Они оба курили. Но не больше раз навсегда положенного числа папирос и только после завтрака.
Вернувшись из Италии, куда они ездили по приглашению Муссолини, Зинаида Николаевна на одном из «воскресений», делясь своими «итальянскими впечатлениями», рассказывала между прочим и о мелких, неизбежных неприятностях. О том, как они забыли в Риме ключи от своих чемоданов и обнаружили это только приехав в другой город.

(Ирина Одоевцева)
«Они так до самой смерти Димитрия Сергеевича и прожили, не расставаясь ни на один день, ни на одну ночь, — пишет Ирина Одоевцева. — И продолжали любить друг друга никогда не ослабевающей любовью. Они никогда не знали скуки, разрушающей самые лучшие браки. Им никогда не было скучно вдвоём. Они сумели сохранить каждый свою индивидуальность, не поддаться влиянию друг друга. Они были далеки от стереотипной, идеальной супружеской пары, смотрящей на всё одними глазами и высказывающей обо всём одно и то же мнение. Они были „идеальной парой“, но по-своему неповторимой идеальной парой. Они дополняли друг друга. Каждый из них оставался самим собой. Но в их союзе они как будто переменились ролями — Гиппиус являлась мужским началом, а Мережковский — женским. В ней было много М — по Вейнингеру, а в нём доминировало Ж. Она представляла собой логику, он — интуицию».
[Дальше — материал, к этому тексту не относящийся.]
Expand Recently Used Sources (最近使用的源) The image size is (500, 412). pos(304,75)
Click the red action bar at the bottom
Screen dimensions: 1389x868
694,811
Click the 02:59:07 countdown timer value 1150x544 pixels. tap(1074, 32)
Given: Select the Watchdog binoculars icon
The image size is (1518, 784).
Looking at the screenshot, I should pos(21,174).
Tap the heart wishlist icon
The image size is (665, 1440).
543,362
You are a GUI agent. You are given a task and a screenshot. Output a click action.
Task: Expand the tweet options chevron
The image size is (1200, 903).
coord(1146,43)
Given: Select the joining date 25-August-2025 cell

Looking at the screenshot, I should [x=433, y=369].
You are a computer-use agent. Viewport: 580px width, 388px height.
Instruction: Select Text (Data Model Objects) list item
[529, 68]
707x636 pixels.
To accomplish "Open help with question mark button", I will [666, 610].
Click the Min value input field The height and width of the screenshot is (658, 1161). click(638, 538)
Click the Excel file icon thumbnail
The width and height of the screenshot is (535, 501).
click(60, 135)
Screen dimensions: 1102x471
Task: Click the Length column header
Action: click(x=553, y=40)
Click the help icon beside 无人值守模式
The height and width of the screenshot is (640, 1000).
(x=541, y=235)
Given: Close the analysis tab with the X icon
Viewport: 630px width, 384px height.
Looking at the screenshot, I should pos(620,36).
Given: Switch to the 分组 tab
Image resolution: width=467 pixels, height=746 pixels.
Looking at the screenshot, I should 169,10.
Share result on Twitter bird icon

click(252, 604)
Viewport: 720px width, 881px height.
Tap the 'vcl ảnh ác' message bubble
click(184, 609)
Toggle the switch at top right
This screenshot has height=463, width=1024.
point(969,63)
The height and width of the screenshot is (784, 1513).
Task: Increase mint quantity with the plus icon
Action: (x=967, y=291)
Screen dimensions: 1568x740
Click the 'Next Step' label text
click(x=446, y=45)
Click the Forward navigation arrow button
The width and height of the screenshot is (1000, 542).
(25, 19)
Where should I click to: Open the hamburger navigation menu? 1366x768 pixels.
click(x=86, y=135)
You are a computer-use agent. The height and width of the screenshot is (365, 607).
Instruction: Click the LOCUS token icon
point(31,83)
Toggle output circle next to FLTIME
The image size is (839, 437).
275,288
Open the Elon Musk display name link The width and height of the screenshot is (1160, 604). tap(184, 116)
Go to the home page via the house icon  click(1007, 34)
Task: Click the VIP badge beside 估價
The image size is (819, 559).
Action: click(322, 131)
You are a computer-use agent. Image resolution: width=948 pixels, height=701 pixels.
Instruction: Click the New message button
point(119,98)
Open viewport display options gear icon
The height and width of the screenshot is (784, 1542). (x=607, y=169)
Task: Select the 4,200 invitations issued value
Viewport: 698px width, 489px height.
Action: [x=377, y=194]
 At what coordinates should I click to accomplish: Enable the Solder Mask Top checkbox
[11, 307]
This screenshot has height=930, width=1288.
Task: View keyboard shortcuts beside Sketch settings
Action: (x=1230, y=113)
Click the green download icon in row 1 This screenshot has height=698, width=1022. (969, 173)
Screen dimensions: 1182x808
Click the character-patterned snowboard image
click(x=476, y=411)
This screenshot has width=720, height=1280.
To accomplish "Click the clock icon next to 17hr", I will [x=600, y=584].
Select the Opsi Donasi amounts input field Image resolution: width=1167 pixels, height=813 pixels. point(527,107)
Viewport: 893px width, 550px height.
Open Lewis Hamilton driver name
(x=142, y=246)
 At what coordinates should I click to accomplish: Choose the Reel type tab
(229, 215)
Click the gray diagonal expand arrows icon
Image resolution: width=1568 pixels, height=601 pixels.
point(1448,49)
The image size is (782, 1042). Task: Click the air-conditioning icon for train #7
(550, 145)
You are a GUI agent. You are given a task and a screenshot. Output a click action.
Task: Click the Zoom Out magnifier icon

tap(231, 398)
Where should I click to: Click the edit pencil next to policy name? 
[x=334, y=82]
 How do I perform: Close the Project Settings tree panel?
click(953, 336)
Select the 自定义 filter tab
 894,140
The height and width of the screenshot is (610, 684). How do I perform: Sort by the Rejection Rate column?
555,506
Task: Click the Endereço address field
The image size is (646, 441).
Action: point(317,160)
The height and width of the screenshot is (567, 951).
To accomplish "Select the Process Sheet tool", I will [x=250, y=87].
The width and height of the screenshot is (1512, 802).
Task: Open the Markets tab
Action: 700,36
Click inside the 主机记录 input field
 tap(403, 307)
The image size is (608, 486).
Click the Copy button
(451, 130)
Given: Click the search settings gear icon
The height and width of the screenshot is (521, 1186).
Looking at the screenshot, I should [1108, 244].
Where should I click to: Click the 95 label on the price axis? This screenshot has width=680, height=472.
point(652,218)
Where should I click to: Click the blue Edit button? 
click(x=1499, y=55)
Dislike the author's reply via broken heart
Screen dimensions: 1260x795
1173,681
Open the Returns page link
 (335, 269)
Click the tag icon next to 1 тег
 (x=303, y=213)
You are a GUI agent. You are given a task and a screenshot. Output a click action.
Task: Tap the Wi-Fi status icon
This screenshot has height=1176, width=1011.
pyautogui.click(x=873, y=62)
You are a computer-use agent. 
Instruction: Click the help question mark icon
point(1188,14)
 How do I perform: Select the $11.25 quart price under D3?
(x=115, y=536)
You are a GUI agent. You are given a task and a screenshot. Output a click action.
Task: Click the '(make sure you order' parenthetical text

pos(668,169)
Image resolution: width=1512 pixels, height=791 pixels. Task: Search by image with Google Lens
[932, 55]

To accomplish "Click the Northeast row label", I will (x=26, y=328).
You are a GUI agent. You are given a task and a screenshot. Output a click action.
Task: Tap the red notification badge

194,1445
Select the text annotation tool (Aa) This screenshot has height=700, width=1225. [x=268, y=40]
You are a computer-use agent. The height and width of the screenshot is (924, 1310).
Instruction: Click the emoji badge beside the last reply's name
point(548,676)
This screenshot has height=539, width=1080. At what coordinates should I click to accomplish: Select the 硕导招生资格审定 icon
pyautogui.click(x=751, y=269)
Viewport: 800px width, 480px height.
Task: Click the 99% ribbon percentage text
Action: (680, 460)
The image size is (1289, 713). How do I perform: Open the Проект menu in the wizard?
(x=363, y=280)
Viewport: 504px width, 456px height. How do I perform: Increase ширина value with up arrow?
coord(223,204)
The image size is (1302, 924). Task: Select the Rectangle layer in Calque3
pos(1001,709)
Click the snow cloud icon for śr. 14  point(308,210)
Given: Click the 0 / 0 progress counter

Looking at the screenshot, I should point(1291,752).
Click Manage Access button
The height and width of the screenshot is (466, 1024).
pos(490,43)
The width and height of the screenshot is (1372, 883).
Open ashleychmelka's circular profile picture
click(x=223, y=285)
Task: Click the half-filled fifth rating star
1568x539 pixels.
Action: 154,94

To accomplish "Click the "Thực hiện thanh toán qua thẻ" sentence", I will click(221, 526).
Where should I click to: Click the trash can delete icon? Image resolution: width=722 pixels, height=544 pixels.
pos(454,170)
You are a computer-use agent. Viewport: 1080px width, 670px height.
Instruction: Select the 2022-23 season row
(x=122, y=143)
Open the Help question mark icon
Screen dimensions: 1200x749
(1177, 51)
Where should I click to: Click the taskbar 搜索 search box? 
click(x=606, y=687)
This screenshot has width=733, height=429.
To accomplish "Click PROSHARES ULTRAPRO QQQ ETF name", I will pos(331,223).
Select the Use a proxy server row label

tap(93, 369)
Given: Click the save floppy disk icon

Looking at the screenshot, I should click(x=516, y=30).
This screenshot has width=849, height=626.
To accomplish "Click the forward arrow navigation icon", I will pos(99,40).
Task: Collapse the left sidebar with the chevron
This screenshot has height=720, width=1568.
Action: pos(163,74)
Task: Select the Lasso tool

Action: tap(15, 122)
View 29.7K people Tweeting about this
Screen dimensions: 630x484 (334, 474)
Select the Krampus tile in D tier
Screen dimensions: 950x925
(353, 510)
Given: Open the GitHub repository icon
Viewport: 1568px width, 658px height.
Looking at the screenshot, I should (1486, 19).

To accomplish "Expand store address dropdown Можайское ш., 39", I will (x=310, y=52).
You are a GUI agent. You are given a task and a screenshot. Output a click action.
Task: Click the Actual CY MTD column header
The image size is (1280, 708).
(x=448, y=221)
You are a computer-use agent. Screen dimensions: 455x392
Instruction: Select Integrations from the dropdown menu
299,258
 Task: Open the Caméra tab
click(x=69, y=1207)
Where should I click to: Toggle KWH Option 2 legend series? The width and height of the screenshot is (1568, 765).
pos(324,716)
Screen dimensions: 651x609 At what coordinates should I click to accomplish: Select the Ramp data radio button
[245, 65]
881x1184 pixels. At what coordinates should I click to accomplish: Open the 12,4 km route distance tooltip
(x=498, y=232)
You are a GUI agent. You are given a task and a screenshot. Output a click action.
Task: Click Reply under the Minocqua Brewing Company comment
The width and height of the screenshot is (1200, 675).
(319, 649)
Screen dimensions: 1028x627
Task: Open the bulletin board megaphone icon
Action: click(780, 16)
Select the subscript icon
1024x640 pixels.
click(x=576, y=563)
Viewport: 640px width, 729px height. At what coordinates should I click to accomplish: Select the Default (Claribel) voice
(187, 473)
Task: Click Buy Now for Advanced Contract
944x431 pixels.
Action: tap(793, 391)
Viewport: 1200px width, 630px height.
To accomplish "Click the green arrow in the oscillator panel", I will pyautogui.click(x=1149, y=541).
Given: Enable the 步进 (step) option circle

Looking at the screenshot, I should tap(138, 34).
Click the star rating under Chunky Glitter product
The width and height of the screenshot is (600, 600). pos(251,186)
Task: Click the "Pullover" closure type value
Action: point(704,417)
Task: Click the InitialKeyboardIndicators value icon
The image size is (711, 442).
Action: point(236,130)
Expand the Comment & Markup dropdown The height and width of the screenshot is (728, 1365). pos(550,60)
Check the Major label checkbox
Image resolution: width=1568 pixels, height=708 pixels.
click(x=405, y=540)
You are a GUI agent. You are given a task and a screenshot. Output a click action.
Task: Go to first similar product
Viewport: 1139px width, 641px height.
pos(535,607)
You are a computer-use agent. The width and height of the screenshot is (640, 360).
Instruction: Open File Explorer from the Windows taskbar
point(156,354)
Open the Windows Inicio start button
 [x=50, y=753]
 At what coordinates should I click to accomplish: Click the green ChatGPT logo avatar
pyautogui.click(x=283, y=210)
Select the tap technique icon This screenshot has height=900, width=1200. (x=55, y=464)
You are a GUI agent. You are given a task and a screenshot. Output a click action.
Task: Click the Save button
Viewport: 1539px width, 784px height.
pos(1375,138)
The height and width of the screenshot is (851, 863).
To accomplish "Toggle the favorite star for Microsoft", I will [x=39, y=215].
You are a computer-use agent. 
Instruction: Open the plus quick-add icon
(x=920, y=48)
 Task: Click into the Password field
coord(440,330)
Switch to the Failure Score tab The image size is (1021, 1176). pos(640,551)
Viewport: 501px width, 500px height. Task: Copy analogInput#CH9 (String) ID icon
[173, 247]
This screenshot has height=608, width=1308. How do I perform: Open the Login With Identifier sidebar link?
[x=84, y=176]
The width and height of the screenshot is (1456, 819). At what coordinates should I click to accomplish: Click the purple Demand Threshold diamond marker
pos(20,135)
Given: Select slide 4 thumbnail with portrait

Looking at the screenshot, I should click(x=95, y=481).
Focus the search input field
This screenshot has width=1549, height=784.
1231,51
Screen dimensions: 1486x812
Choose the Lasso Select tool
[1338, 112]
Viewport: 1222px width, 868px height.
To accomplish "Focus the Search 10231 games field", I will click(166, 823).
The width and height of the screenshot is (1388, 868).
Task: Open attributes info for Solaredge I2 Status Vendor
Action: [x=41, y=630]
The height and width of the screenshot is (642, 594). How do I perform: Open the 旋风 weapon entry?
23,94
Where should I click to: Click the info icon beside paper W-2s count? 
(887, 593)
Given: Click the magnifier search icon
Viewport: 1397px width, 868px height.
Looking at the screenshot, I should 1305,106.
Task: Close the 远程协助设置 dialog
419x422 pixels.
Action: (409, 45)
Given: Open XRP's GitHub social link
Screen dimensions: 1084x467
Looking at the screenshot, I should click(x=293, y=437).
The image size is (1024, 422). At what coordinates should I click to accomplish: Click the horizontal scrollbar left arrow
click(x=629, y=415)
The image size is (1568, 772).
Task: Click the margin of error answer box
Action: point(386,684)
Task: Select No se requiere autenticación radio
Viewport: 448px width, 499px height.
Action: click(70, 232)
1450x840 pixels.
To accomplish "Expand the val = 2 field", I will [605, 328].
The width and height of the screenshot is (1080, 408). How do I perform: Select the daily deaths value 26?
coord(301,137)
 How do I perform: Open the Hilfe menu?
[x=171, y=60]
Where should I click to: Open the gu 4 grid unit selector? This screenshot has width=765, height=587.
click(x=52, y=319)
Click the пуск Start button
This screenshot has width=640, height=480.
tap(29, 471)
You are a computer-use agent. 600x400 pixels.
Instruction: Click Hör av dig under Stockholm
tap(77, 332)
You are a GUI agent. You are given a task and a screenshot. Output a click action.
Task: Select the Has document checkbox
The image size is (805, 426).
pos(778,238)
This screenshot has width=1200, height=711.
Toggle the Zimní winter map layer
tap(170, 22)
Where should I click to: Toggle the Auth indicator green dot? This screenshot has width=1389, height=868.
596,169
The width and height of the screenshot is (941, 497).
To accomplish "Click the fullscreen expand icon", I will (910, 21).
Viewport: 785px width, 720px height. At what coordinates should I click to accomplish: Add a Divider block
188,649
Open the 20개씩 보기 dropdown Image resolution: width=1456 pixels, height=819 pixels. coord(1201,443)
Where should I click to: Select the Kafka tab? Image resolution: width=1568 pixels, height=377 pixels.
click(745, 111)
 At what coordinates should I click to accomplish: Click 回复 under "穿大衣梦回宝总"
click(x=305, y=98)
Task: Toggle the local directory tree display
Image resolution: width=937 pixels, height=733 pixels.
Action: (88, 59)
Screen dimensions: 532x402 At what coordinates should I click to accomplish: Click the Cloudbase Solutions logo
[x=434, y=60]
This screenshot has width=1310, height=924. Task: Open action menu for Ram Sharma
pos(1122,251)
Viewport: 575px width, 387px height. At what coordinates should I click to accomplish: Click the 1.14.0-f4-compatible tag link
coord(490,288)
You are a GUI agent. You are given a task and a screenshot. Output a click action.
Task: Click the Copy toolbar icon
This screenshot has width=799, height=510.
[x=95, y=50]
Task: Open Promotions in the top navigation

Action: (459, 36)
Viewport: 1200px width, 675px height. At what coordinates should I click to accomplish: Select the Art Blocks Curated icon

(Могила Дмитрия Мережковского и Зинаиды Гиппиус на русском кладбище в Сен-Женевьев-де-Буа)
…Первым умер Дмитрий Мережковский — 9 декабря 1941 года, в возрасте 76 лет. По поводу вдовы Юрий Терапиано написал: «З. Н. — окаменелая совсем».
3 июня 1943 года в оккупированном немцами Париже Гиппиус начинает писать книгу о Мережковском. Но закончить её не успела — осенью 1945 года Зинаида Николаевна скончалась.